Properties of the α1-β Anchoring Site in Voltage-dependent Ca2+ Channels

In voltage-dependent Ca2+ channels, the beta subunit interacts with the alpha 1 subunit via a cytoplasmic site. A biochemical assay has been developed to quantitatively describe the interaction between both subunits. In vitro synthesized 35S-labeled beta subunits specifically bind to a glutathione S-transferase (GST) fusion protein containing the alpha 1A interaction domain (AIDA, located between the amino-acids 383 and 400 of the cytoplasmic loop between the hydrophobic domains I and II). Kinetic analysis demonstrates that the association of 35S-labeled beta 1b subunit to the AIDA GST fusion protein occurs with a fast rate constant at 4 degrees C. The binding is almost irreversible as demonstrated by the absence of dissociation observed after an 8-h incubation with an 18-amino acid synthetic AIDA peptide. The alpha 1-beta binding site does not seem to be a target for cytoplasmic regulation. The interaction is mostly unaffected by changes in ionic strength, pH, and Ca2+ concentration or by protein kinase C phosphorylation. The specificity of subunit interaction in voltage-dependent Ca2+ channels was also followed by saturation analyses. The data obtained show that the AIDA GST fusion protein binds to a single site on the beta 1b with an apparent Kd of 5 nM. The affinities of AIDA GST fusion protein for various beta subunits was measured and demonstrate that beta subunits associate with different affinities to each alpha 1 interaction domain.
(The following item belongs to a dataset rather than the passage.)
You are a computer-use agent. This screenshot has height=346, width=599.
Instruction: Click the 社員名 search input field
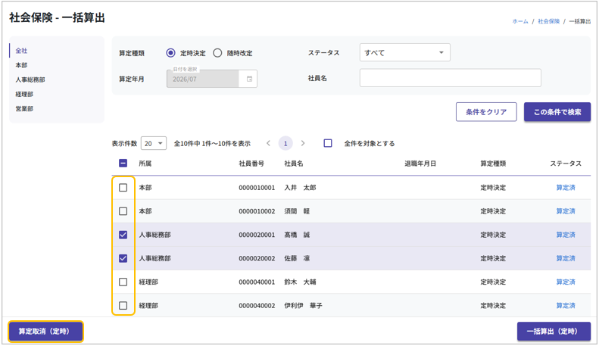(x=450, y=78)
The rank order of AIDA affinity for each beta subunit is as follows: beta 4beta 2abeta 1bbeta 3. The binding of the beta subunit to alpha 1 subunit can be inhibited in vitro by the AIDA synthetic peptide with an apparent Ki of 285 nM. This interaction can also be prevented in heterologous Ca2+ channels by the injection of the AIDA GST fusion protein into Xenopus oocytes. Our results demonstrate that the site of interaction between AID and beta subunit is responsible for anchoring the beta subunit to the alpha 1 subunit and thus allowing the beta subunit to modify Ca2+ channel activity.